ダルタニャン(ダルタニアンとも書きます)は、アレクサンドル・デュマの書いた小説「ダルタニアン物語、三銃士)の主人公。
架空の人物だと思われがちですが、ダルタニアンにはモデルになった人物がいます。
ダルタニアンのモデルになったのはシャルル・ド・バツ=カステルモールというフランスの軍人。シャルル自身も「ダルタニアン」と名乗りました。
史実のダルタニアンとはどんな人だったのでしょうか。
シャルル・ダルタニャンとは
名 前:シャルル・ド・バツ=カステルモール(Charles de Batz-Castelmore)
通 称:ダルタニヤン(D’Artagnan)
生 年:1615年または1611年
没 年:年月日(1673年6月25日)
父:バートランド・ド・バッツ卿
母:
妻:ジャン・エレノ・デ・ダマス
子:ルイ(兄)、ルイ(弟)
ダルタニャンのモデルになったシャルル・ド・バツ=カステルモールは、南西フランス・ガスコーニュのカステルモール城で産まれました。次男か四男だったといわれます。
父はバートランド・ド・バッツ卿。裕福な商人アルノー・デ・バッツの息子でカステルモール城を購入しました。
1630年ごろ十代半ばでパリに上京しました。長男ではないので家を継ぐことができないからです。母型の叔父Henri de Montesquiou d’Artagnan(アンリ・ド・モンテスキュ・ダルタニャン)のつてを頼って銃士隊に入隊しました。叔父の友人の助けがあったともいわれます。叔父のダルタニャン家は軍人だったようです。

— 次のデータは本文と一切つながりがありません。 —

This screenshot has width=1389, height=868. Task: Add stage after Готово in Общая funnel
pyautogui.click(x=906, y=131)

シャルルは叔父の姓をもらってシャルル・ダルタニャンを名乗ります。
1633年の銃士隊の記録には名前があるので、このころには銃士隊の一員になっていたようです。
この間にフランス・スペイン戦争に従軍しました。
1643年。ルイ13世が死去。ルイ14世が5歳で即位しました。ジュール・マザランが宰相となりました。

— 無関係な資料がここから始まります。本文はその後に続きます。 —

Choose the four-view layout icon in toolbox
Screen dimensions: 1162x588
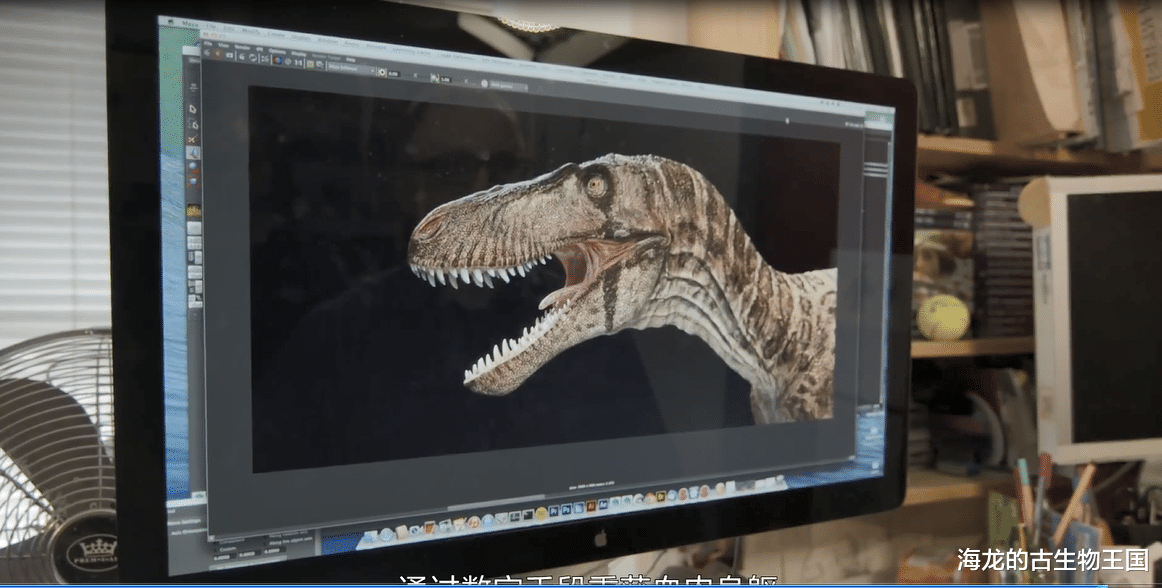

1646ごろまでに銃士隊は解散します。ダルタニャンはマザラン枢機卿に仕えました。
1646年。貴族が反乱を起こしました。フロンドの乱です。
ダルタニャンはジュール・マザラン枢機卿に仕えスパイのような仕事をしていました。
小説ではダルタニャンはマザラン枢機卿とは仲はあまりよくありませんが、実際には親しかったようです。
1552年。衛兵隊の隊長に就任。各地の戦いに参加します。
1656年。マザラン枢機卿の後ろ盾もあり近衛歩兵連隊の隊長代理になりました。
1657年。ルイ14世の時代に銃士隊が再結成されます。
1658年。銃士隊の隊長代理補になりました。銃士隊の名目上の隊長は国王。隊長代理が部隊を率います。このとき隊長代理をしていたマザランの甥はイタリアで暮らすことが多く、パリにいませんでした。つまり事実上はダルタニヤンが隊長でした。

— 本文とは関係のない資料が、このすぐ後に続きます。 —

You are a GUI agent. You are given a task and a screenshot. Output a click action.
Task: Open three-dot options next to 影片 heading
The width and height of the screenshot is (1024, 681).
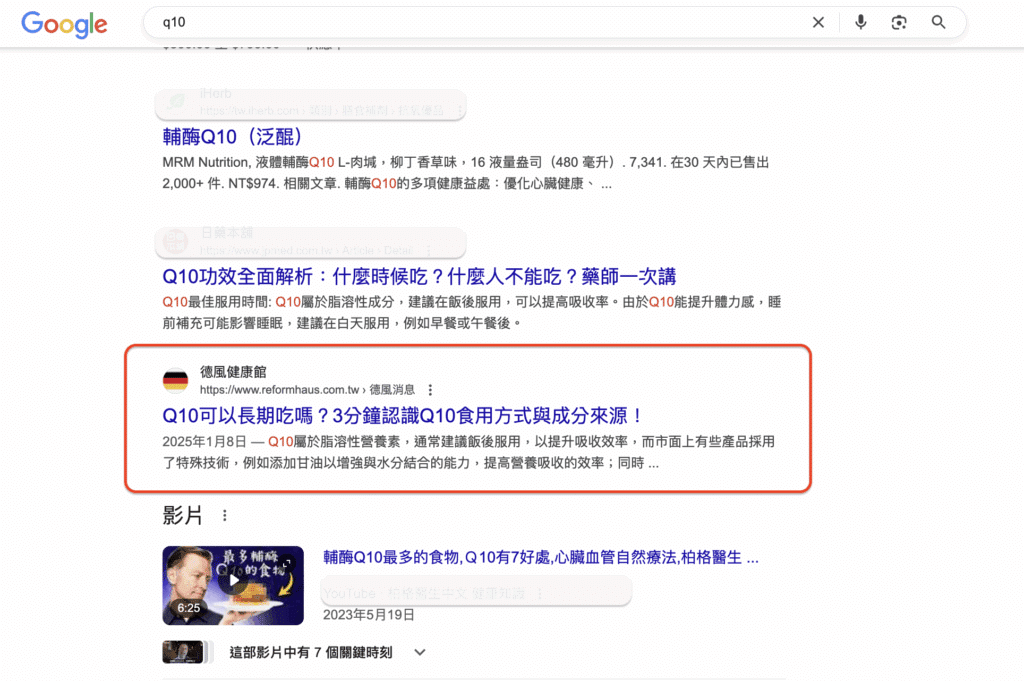(x=224, y=516)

1659年。ジャン・エレノ・デ・ダマスと結婚。1660年と1661年にそれぞれ息子が誕生しました。しかしダルタニャンは戦場に出ることが多く夫婦生活はうまくいかなかったようです。2人は別居状態になりました。
1661年。大蔵卿ニコラ・フーケを逮捕しました。フーケは国の財源を管理する大蔵卿としてルイ14世やマザラン枢機卿よりも大きな力を持ち、膨大な財産を不正に蓄えていました。そこでルイ14世はニコラを逮捕することにしたのです。フーケの裁判が終わるまでフーケの警護もしました。
1664年。ニコラを護送中に道端にニコラの妻子を見つけました。ダルタニャンは馬車を止めてはいけないという命令を受けていましたが、馬車をゆっくり走らせてニコラが妻子と会えるようにしました。
1667年。銃士隊隊長代理になりました。
1670年。リールの知事になりました。しかしダルタニャンは知事としては不評でした。彼は軍に戻ることを希望しました。
1673年。仏蘭戦争に従軍。マーストリヒト包囲戦で頭に銃弾を受けて戦死しました。
歴史上のダルタニャンは小説のように華々しい活躍をしたわけではありません。でも軍人としてフランス国王に仕え戦場で命を落としました。